# Mise en pratique:
- A) Extrayez du texte sur la vaccination obligatoire contre le Covid-19 le passage commençant aux mots « La question d’une vaccination obligatoire contre » et s'arrêtant après « le moment, écartée. ».
- B) Rédigez la suite du texte sur la vaccination obligatoire contre le Covid-19, à partir de sa dernière phrase.

# Texte de lecture:
La question d’une vaccination obligatoire contre le Covid-19 surgit régulièrement, la maladie «prenant du répit» dans certaines régions, mais attaquant de plus belle dans d’autres. Qu’en pensent les experts et qu’en disent les documents?
La décision de la banque américaine Morgan Stanley qui a annoncé le 23 juin son intention de limiter l'accès de ses bureaux new-yorkais tant aux salariés qu’aux clients non-vaccinés, soulève de nouveau la question d’une vaccination obligatoire. La mesure entrera en vigueur le 12 juillet.
Quid de l’éventualité d’une telle mesure en France? Elle semble, tout du moins pour le moment, écartée.
«En l'état actuel du droit, un employeur ne peut pas forcer un employé à se faire vacciner contre le Covid-19 […]. Pour que cela soit possible il faudrait au préalable une loi qui confirme l'obligation vaccinale», a déclaré aux Échos Camille-Frédéric Pradel, avocat spécialisé dans le droit de la santé au travail.

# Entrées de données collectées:
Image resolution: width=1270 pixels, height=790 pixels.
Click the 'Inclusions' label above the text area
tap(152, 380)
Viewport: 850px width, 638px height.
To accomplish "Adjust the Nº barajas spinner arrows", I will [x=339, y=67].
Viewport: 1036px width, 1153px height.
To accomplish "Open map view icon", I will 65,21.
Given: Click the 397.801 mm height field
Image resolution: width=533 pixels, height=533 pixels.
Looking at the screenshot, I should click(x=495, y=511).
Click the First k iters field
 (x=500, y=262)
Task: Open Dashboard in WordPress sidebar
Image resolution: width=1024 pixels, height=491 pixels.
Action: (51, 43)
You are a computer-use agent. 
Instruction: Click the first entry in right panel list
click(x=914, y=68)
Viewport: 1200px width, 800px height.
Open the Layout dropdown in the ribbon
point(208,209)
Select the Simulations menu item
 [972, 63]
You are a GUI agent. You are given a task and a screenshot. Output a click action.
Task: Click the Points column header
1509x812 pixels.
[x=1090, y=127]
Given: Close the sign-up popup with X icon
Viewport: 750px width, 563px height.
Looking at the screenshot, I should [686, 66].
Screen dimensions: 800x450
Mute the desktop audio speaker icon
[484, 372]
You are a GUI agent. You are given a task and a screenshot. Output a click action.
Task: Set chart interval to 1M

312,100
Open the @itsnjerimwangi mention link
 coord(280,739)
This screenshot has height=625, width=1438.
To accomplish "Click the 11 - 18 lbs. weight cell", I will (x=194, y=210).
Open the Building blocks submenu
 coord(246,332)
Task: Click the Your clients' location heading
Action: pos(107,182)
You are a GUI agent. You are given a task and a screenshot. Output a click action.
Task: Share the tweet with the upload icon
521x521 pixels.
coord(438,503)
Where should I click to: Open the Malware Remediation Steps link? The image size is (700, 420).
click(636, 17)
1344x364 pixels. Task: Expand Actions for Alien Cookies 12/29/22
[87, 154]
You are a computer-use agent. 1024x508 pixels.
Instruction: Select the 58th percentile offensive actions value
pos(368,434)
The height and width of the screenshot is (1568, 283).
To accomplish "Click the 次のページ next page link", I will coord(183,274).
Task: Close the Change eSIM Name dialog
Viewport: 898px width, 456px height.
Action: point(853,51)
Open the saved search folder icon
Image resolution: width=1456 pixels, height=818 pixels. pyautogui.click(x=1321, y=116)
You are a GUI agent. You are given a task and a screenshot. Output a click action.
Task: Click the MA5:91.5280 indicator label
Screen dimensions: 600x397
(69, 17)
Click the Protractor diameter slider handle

# Réponses attendues:
- A)
La question d’une vaccination obligatoire contre le Covid-19 surgit régulièrement, la maladie «prenant du répit» dans certaines régions, mais attaquant de plus belle dans d’autres. Qu’en pensent les experts et qu’en disent les documents?
La décision de la banque américaine Morgan Stanley qui a annoncé le 23 juin son intention de limiter l'accès de ses bureaux new-yorkais tant aux salariés qu’aux clients non-vaccinés, soulève de nouveau la question d’une vaccination obligatoire. La mesure entrera en vigueur le 12 juillet.
Quid de l’éventualité d’une telle mesure en France? Elle semble, tout du moins pour le moment, écartée.

- B)
Il existe également l’obligation vaccinale pour certains secteurs, comme les métiers de la santé, des secours, de la petite enfance et des personnes âgées. Mais cette obligation ne s’étend pas pour l’instant au vaccin anti-Covid et les autorités semblent privilégier la responsabilisation de chacun. Les entreprises ne peuvent qu’encourager leur personnel à la vaccination.
«Les employeurs ont le droit d'inciter les salariés à se faire vacciner», mais pour les personnes tierces, visiteurs comme clients, «la vaccination relève du secret médical», précise aux Échos Pierre Warin, associé du cabinet Melville Avocats.
En outre, pour Camille-Frédéric Pradel, «dès lors qu'une personne présente une preuve de vaccination, cela n'est plus anonyme et constitue une atteinte à la vie privée».
Vaccination obligatoire
L’obligation vaccinale pourrait s'avérer contre-productive, selon Laurent-Henri Vignaud, spécialiste de l'histoire des vaccins.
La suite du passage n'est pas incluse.